The second volume of Revival is not quiiite as awesome as Revival, Volume One: You’re Among Friends, but some of that is just the inevitable settling that occurs when reading a series which starts with such a bang. Revival, Volume Two: Live Like You Mean It collects issues 6-11 of the ongoing Revival series, which details the travails of the town of Wausau, Wisconsin in the days and weeks after a discrete number of their dead get back up.

These reanimated people aren’t cannibal shamblers, and the reanimation does not appear to be contagious. Although the setting, art style and dialogue is naturalistic, there’s an edge of the supernatural: rural noir, Midwestern Gothic. While the revived seem mostly unchanged, some are still…twitchy, and everyone is on edge. The town is quarantined; various jurisdictions jockey; locals sandbag the Feds; religious leaders attempt to score points; scumbags attempt to profit. You know, the usual with a civic trauma.

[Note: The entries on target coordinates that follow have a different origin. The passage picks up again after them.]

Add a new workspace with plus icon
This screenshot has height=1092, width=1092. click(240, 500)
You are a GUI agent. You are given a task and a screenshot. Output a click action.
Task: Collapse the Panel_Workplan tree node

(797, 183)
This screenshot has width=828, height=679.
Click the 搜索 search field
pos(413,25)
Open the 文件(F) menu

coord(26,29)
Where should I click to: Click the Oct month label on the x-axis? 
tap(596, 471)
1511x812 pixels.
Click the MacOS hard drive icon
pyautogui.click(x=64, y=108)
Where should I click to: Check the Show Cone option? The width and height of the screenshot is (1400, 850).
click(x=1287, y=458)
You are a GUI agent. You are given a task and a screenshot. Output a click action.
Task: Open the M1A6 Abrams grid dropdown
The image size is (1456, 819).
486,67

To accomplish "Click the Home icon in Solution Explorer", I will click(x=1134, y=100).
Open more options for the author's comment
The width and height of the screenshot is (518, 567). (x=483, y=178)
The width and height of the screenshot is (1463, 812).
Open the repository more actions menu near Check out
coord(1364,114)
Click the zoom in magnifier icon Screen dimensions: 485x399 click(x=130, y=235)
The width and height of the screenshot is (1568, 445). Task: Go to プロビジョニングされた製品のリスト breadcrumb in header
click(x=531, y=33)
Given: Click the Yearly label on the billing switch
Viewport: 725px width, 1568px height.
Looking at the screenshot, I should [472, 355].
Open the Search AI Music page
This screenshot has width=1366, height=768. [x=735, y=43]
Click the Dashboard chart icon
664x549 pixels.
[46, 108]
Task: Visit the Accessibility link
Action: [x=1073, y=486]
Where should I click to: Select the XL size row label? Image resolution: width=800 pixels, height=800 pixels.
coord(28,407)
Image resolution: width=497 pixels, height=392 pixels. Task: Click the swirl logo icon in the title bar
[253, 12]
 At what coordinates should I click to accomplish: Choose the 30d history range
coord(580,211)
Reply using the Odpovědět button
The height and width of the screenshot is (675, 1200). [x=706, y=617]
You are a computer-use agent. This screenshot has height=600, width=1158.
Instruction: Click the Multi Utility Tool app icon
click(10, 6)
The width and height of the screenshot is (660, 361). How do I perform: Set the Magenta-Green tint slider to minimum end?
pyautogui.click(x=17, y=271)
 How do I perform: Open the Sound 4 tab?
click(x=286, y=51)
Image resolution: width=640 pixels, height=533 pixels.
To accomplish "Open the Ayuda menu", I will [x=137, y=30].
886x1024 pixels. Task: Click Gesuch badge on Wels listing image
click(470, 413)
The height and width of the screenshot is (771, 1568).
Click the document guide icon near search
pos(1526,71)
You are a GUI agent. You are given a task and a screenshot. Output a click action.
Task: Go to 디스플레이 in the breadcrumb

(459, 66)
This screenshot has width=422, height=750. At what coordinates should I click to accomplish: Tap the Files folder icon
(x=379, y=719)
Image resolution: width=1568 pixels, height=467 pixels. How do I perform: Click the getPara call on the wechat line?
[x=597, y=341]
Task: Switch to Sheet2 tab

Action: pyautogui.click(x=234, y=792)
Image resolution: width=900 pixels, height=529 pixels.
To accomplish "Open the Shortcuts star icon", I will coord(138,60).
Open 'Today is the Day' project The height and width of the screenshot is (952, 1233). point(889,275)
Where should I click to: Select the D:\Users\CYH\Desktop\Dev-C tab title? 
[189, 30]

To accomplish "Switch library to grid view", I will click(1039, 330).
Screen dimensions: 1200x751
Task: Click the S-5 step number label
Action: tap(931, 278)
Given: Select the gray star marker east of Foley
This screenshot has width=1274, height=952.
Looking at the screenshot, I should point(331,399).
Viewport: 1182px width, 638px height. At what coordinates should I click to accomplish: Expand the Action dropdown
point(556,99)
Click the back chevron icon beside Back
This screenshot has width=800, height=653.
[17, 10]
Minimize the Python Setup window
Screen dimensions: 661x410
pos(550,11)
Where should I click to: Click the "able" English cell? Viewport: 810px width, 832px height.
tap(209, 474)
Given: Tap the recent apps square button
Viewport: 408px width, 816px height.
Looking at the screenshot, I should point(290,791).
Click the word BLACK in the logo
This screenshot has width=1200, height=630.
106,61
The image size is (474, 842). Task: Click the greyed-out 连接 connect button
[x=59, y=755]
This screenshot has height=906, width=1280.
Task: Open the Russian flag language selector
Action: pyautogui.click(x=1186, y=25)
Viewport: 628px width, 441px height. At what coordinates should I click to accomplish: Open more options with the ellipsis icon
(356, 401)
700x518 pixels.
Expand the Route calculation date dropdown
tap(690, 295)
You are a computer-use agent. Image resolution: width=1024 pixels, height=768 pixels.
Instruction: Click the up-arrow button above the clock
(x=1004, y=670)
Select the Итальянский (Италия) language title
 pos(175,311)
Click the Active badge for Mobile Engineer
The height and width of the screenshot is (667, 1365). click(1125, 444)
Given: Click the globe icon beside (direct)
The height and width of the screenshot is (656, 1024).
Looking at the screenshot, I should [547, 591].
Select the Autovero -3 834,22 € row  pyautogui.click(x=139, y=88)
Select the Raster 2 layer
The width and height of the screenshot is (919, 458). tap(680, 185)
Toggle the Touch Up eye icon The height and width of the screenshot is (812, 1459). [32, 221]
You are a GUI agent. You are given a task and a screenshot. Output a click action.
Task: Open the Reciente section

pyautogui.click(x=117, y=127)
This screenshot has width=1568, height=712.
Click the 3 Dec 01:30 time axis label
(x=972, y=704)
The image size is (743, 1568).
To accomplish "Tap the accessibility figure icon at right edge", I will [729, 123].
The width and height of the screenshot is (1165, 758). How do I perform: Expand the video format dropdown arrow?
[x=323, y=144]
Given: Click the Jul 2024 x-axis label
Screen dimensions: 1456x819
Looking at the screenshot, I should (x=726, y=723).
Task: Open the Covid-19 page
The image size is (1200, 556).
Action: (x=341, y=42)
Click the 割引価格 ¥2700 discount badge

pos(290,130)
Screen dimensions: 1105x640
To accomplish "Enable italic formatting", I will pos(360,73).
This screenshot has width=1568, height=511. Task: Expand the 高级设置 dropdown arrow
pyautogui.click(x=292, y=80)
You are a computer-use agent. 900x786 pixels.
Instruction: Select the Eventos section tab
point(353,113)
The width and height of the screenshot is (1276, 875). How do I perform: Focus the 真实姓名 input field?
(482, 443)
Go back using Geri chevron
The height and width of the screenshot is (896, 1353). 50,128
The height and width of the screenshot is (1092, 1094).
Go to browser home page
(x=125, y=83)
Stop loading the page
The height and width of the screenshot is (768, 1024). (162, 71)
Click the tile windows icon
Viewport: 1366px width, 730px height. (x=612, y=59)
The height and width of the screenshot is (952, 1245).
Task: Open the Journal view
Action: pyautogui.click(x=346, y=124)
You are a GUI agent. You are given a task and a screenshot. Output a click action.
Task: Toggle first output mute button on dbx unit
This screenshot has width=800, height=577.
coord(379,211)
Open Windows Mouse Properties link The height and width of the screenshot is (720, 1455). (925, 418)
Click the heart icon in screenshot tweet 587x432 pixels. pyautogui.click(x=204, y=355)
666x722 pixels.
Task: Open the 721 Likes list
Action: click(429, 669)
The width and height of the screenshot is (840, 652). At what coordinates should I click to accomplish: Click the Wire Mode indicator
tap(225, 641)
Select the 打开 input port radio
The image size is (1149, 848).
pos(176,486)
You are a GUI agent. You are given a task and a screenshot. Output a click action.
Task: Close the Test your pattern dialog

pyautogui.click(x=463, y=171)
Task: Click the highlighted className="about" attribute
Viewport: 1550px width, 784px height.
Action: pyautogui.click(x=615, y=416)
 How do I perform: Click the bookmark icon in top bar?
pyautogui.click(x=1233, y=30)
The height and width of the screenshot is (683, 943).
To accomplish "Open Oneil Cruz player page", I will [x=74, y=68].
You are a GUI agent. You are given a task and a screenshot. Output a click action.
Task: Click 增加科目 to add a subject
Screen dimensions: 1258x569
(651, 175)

This second volume sinks into the boredom and profiteering of the quarantine, with minor revelations punctuated by lots of wheel spinning, both literal and metaphoric. Winter is deepening. I wasn’t real enamored of the meth brothers and their theatrics – it felt like too much of a red line under a point – but the several conversations between two central sisters, the weird, dumpy religious lady lit up with her faith, the Hmong woman’s monologue – all of this worked in the strange, understated, deflected language of my Midwestern people.

comic panel showing cops talking at a roadblock

Fuck it, Tim Seeley is my new boyfriend.